This problem involves calculating the straight-line distance between points $X$ and $Y$ in a 3D arrangement of cubes. Here’s how we approach it step-by-step:

1. Visualize the Coordinates:
   Each cube has edges of length $3 \, \text{cm}$. The cubes are arranged in a $2 \times 2$ configuration, and points $X$ and $Y$ are positioned at opposite corners of the structure.

   Assign coordinates for $X$ and $Y$:

   • $X$ is at one corner of the bottom layer: $(0, 0, 0)$.
   • $Y$ is at the opposite corner of the top layer: $(3, 3, 3)$.

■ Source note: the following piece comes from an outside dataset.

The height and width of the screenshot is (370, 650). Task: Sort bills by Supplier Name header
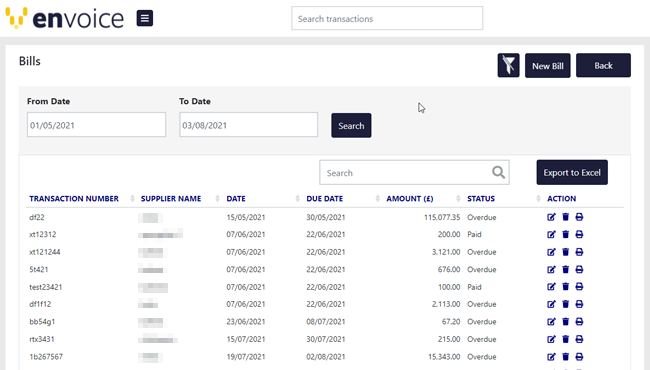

2. Use the Distance Formula in 3D:
   The distance formula in 3D space is: $d = \sqrt{(x_2 - x_1)^2 + (y_2 - y_1)^2 + (z_2 - z_1)^2}$

   Substituting the coordinates of $X$ and $Y$: $d = \sqrt{(3 - 0)^2 + (3 - 0)^2 + (3 - 0)^2}$

3. Simplify the Calculation: $d = \sqrt{3^2 + 3^2 + 3^2} = \sqrt{9 + 9 + 9} = \sqrt{27} = 3\sqrt{3} \, \text{cm}.$

Final Answer:

The straight-line distance between $X$ and $Y$ is: $\boxed{3\sqrt{3} \, \text{cm}}$

Would you like a detailed diagram explanation or assistance with related concepts?

Here are 5 related questions to explore further:

1. How would the distance formula change if the cube edge length was different?
2. What is the volume of the entire structure made by these four cubes?
3. How do you calculate the surface area of this specific arrangement of cubes?
4. What is the shortest path along the edges from $X$ to $Y$?
5. How does the diagonal in a single cube relate to the diagonal across multiple cubes?

Tip: When working with 3D distances, sketching the coordinate axes and labeling points clearly can help avoid errors.